(Listed records)

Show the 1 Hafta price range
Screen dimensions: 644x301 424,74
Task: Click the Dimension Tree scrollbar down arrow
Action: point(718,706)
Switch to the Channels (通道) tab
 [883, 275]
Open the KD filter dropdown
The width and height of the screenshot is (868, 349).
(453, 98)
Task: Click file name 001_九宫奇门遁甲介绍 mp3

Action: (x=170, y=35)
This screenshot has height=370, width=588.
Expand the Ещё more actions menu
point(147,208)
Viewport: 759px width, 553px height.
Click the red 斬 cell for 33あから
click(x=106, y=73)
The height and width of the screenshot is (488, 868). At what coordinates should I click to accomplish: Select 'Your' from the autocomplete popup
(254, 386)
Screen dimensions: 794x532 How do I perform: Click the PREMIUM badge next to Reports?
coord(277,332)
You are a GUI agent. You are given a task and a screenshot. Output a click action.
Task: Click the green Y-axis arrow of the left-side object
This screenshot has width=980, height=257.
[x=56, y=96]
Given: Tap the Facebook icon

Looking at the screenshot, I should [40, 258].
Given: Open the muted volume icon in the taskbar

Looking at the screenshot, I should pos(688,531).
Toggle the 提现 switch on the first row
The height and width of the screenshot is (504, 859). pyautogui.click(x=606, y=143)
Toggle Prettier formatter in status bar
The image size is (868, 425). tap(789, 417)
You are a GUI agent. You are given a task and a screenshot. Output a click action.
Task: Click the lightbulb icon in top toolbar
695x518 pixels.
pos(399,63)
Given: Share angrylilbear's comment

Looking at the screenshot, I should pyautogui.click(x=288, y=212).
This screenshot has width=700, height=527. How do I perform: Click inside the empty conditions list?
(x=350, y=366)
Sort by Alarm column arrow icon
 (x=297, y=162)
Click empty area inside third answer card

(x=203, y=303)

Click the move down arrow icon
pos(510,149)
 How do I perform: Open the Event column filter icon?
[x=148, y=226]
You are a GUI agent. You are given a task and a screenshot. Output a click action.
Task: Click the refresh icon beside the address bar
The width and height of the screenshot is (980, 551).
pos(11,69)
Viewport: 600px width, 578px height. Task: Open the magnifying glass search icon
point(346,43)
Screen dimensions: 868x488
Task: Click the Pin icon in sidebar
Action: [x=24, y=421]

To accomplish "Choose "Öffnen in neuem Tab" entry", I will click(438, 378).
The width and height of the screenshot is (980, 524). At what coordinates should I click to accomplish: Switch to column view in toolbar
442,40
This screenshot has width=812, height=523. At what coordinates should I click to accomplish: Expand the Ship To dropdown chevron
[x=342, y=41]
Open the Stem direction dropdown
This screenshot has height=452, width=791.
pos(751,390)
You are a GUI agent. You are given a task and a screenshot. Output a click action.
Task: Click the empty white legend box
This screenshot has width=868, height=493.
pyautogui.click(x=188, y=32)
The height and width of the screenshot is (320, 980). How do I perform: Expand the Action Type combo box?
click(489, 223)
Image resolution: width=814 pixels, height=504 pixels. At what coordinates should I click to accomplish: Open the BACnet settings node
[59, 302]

(End Listed records)

== Problem requirements ==
Please give the records again exactly as they are.

== Output of the task ==
Show the 1 Hafta price range
Screen dimensions: 644x301 424,74
Task: Click the Dimension Tree scrollbar down arrow
Action: point(718,706)
Switch to the Channels (通道) tab
 [883, 275]
Open the KD filter dropdown
The width and height of the screenshot is (868, 349).
(453, 98)
Task: Click file name 001_九宫奇门遁甲介绍 mp3

Action: (x=170, y=35)
This screenshot has height=370, width=588.
Expand the Ещё more actions menu
point(147,208)
Viewport: 759px width, 553px height.
Click the red 斬 cell for 33あから
click(x=106, y=73)
The height and width of the screenshot is (488, 868). At what coordinates should I click to accomplish: Select 'Your' from the autocomplete popup
(254, 386)
Screen dimensions: 794x532 How do I perform: Click the PREMIUM badge next to Reports?
coord(277,332)
You are a GUI agent. You are given a task and a screenshot. Output a click action.
Task: Click the green Y-axis arrow of the left-side object
This screenshot has width=980, height=257.
[x=56, y=96]
Given: Tap the Facebook icon

Looking at the screenshot, I should [40, 258].
Given: Open the muted volume icon in the taskbar

Looking at the screenshot, I should pos(688,531).
Toggle the 提现 switch on the first row
The height and width of the screenshot is (504, 859). pyautogui.click(x=606, y=143)
Toggle Prettier formatter in status bar
The image size is (868, 425). tap(789, 417)
You are a GUI agent. You are given a task and a screenshot. Output a click action.
Task: Click the lightbulb icon in top toolbar
695x518 pixels.
pos(399,63)
Given: Share angrylilbear's comment

Looking at the screenshot, I should pyautogui.click(x=288, y=212).
This screenshot has width=700, height=527. How do I perform: Click inside the empty conditions list?
(x=350, y=366)
Sort by Alarm column arrow icon
 (x=297, y=162)
Click empty area inside third answer card

(x=203, y=303)

Click the move down arrow icon
pos(510,149)
 How do I perform: Open the Event column filter icon?
[x=148, y=226]
You are a GUI agent. You are given a task and a screenshot. Output a click action.
Task: Click the refresh icon beside the address bar
The width and height of the screenshot is (980, 551).
pos(11,69)
Viewport: 600px width, 578px height. Task: Open the magnifying glass search icon
point(346,43)
Screen dimensions: 868x488
Task: Click the Pin icon in sidebar
Action: [x=24, y=421]

To accomplish "Choose "Öffnen in neuem Tab" entry", I will click(438, 378).
The width and height of the screenshot is (980, 524). At what coordinates should I click to accomplish: Switch to column view in toolbar
442,40
This screenshot has width=812, height=523. At what coordinates should I click to accomplish: Expand the Ship To dropdown chevron
[x=342, y=41]
Open the Stem direction dropdown
This screenshot has height=452, width=791.
pos(751,390)
You are a GUI agent. You are given a task and a screenshot. Output a click action.
Task: Click the empty white legend box
This screenshot has width=868, height=493.
pyautogui.click(x=188, y=32)
The height and width of the screenshot is (320, 980). How do I perform: Expand the Action Type combo box?
click(489, 223)
Image resolution: width=814 pixels, height=504 pixels. At what coordinates should I click to accomplish: Open the BACnet settings node
[59, 302]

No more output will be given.